#### Written request
Rewrite the material with every "screenshot" replaced by "image" and everything else unchanged. Leave the pictures out.

#### Data records
+++

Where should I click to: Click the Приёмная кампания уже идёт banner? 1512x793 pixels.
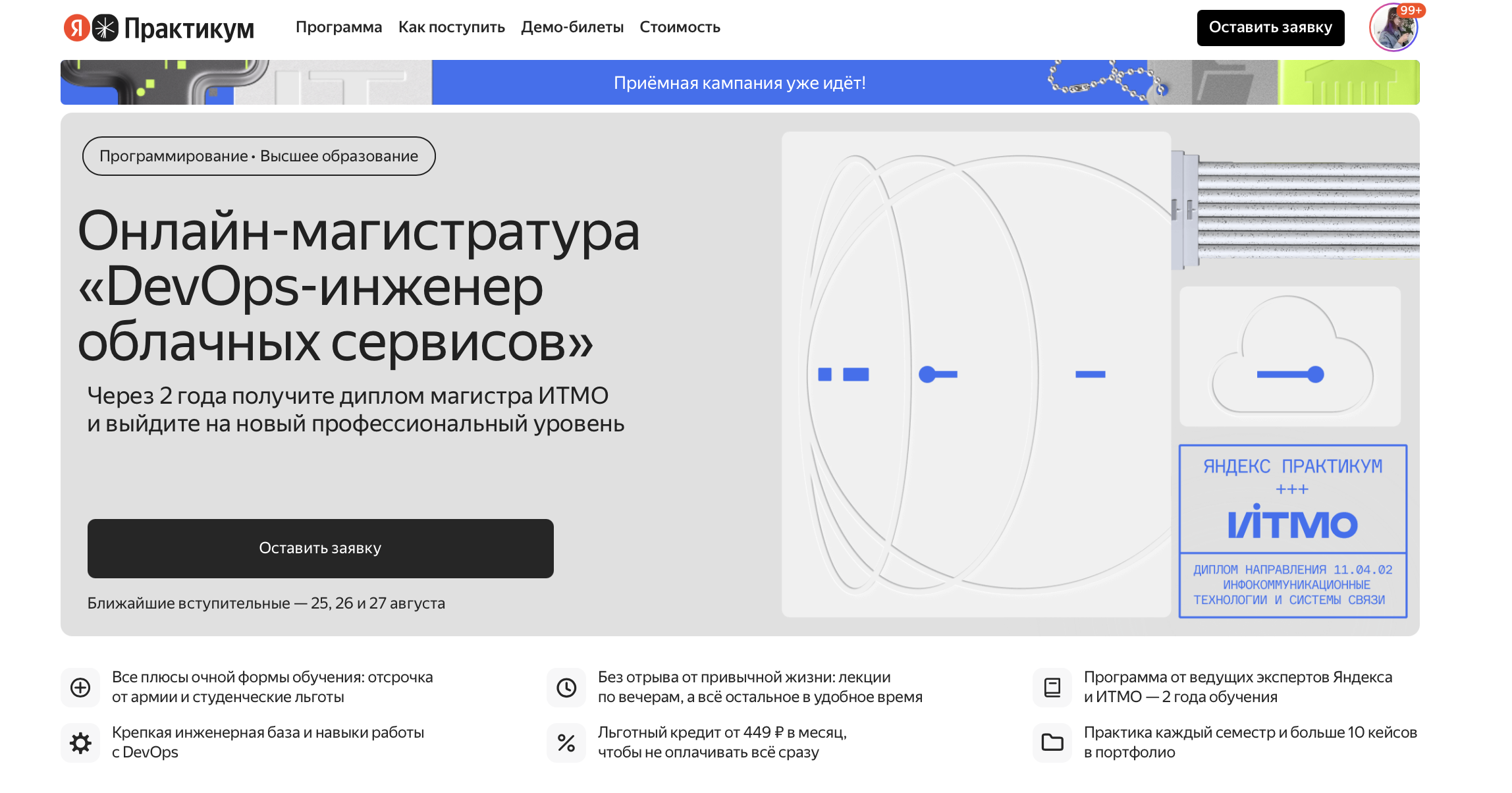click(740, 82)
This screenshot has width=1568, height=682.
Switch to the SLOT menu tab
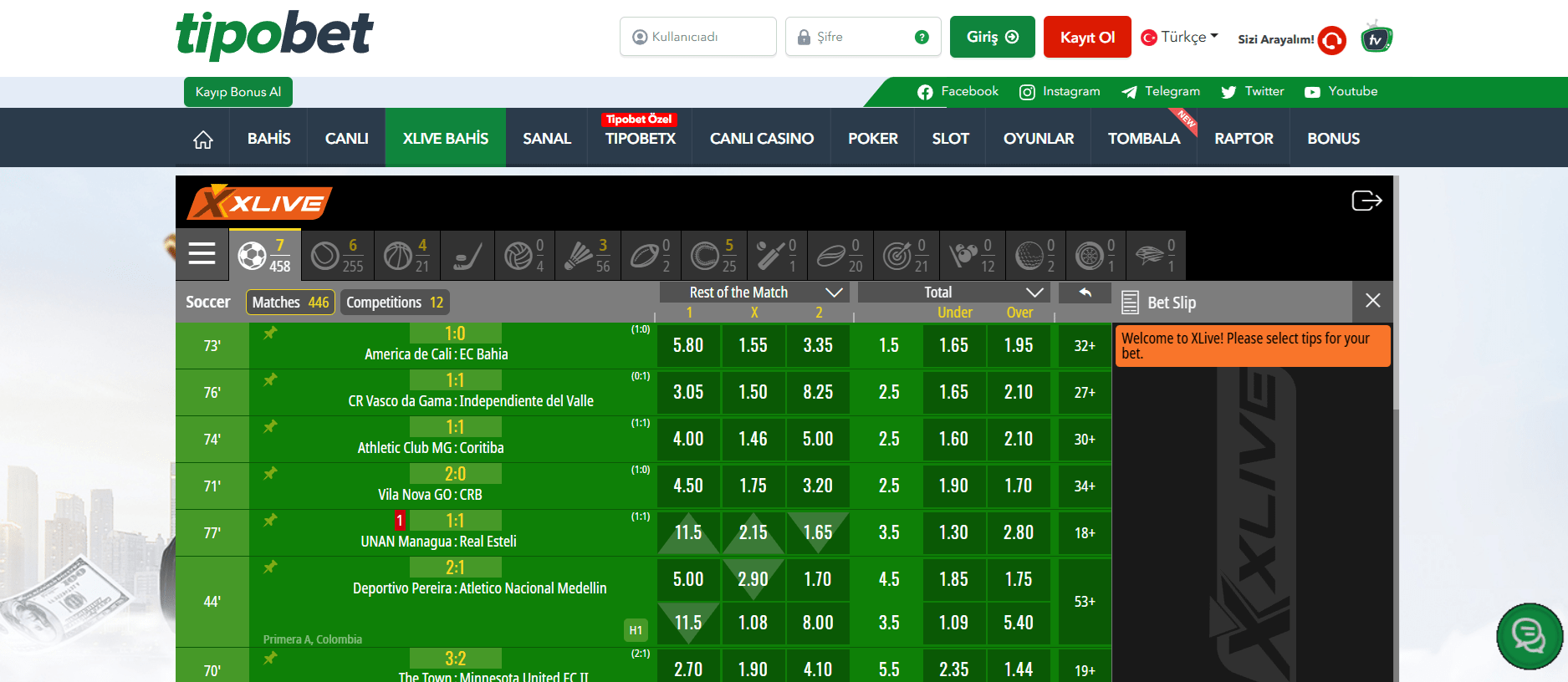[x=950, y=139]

+++

#### Answer
Where should I click to: Click the Приёмная кампания уже идёт banner? 1512x793 pixels.
click(740, 82)
This image has width=1568, height=682.
Switch to the SLOT menu tab
[x=950, y=139]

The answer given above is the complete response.